In most cases, this is undesired. If what you want is a Factory method that is aware of the class that called it, then @classmethod is what you need.

Rewriting Date.millenium as (that"s the only part of the above code that changes):

@classmethod
def millenium(cls, month, day):
    return cls(month, day, 2000)

ensures that the class is not hard-coded but rather learnt. cls can be any subclass. The resulting object will rightly be an instance of cls.
Let"s test that out:

datetime1 = DateTime(10, 10, 1990)
datetime2 = DateTime.millenium(10, 10)

isinstance(datetime1, DateTime) # True
isinstance(datetime2, DateTime) # True


datetime1.display() # "10-10-1990 - 00:00:00PM"
datetime2.display() # "10-10-2000 - 00:00:00PM"

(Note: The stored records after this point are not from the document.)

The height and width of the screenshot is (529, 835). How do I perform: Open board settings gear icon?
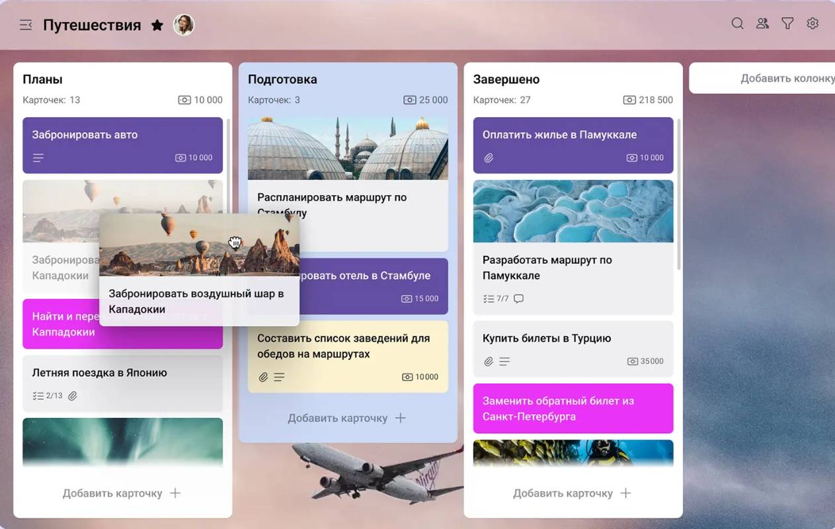tap(813, 24)
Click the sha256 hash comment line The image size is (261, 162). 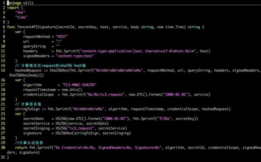(x=51, y=66)
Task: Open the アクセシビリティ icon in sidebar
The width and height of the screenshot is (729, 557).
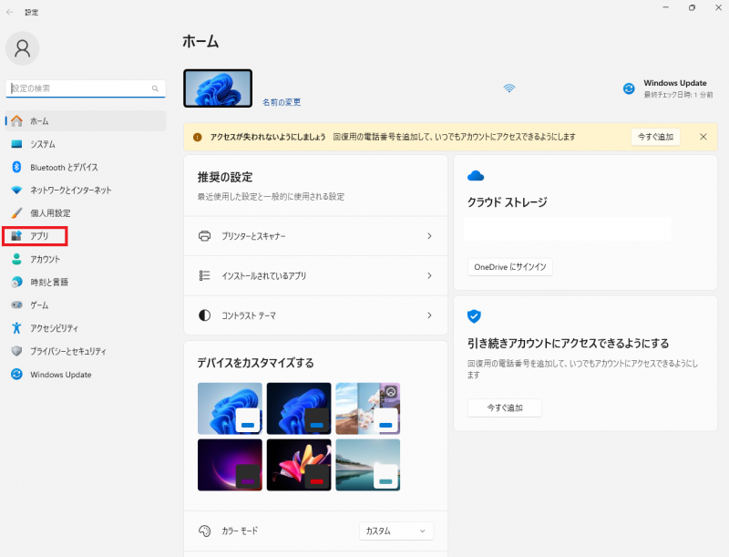Action: tap(16, 327)

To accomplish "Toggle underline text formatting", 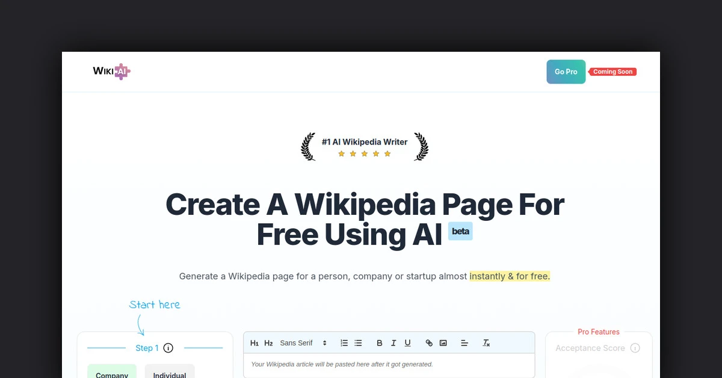I will point(408,342).
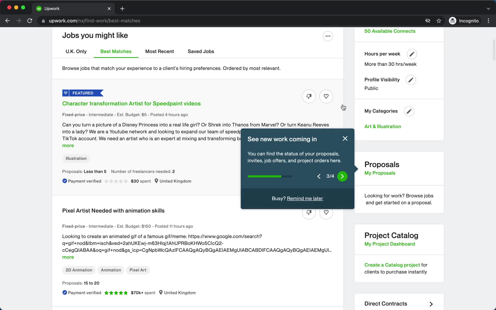Select the Most Recent tab

[160, 51]
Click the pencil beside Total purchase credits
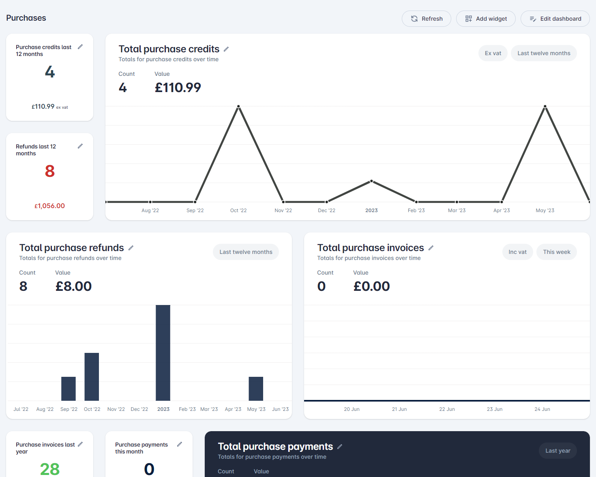 pos(226,49)
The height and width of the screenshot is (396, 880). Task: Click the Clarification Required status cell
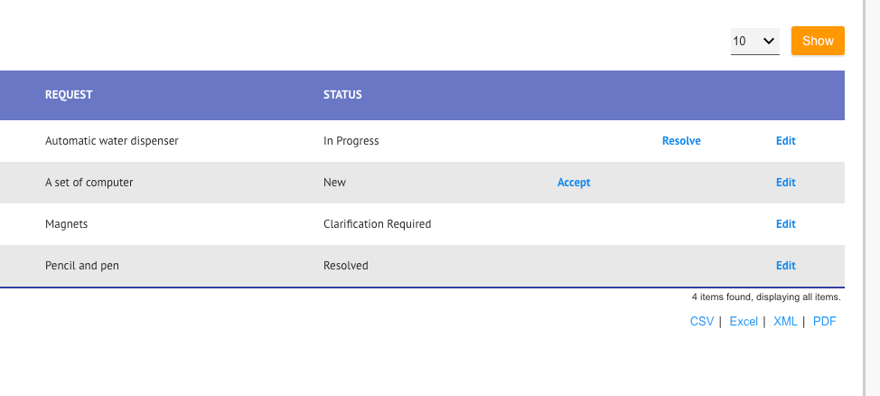point(377,224)
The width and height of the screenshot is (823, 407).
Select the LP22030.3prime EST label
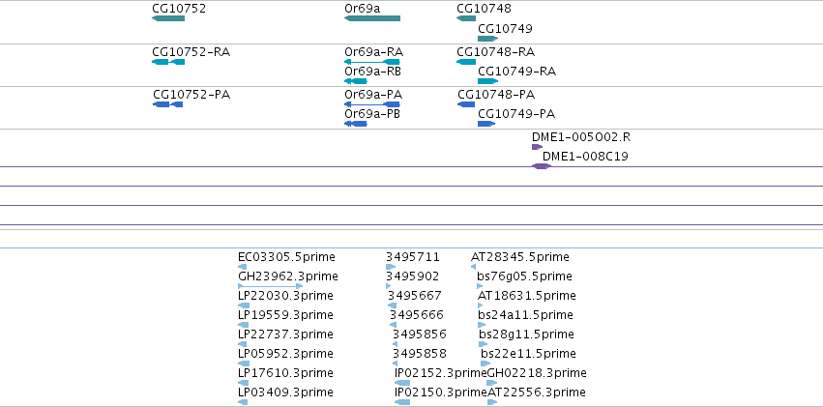[285, 296]
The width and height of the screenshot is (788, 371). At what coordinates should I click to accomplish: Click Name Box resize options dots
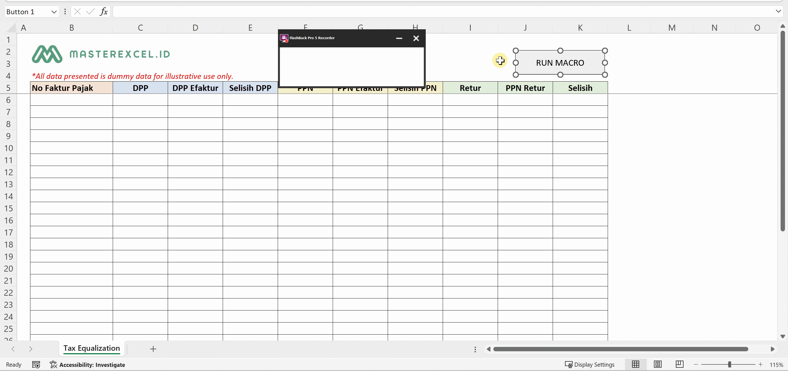(65, 12)
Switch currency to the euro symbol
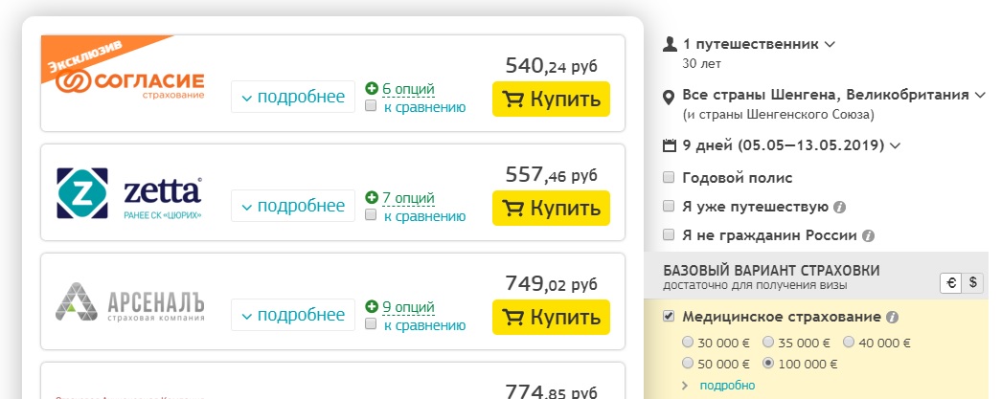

The reason is, as you know by now, that @classmethod was used instead of @staticmethod

1726

Answer #3

@classmethod means: when this method is called, we pass the class as the first argument instead of the instance of that class (as we normally do with methods). This means you can use the class and its properties inside that method rather than a particular instance.

@staticmethod means: when this method is called, we don"t pass an instance of the class to it (as we normally do with methods). This means you can put a function inside a class but you can"t access the instance of that class (this is useful when your method does not use the instance).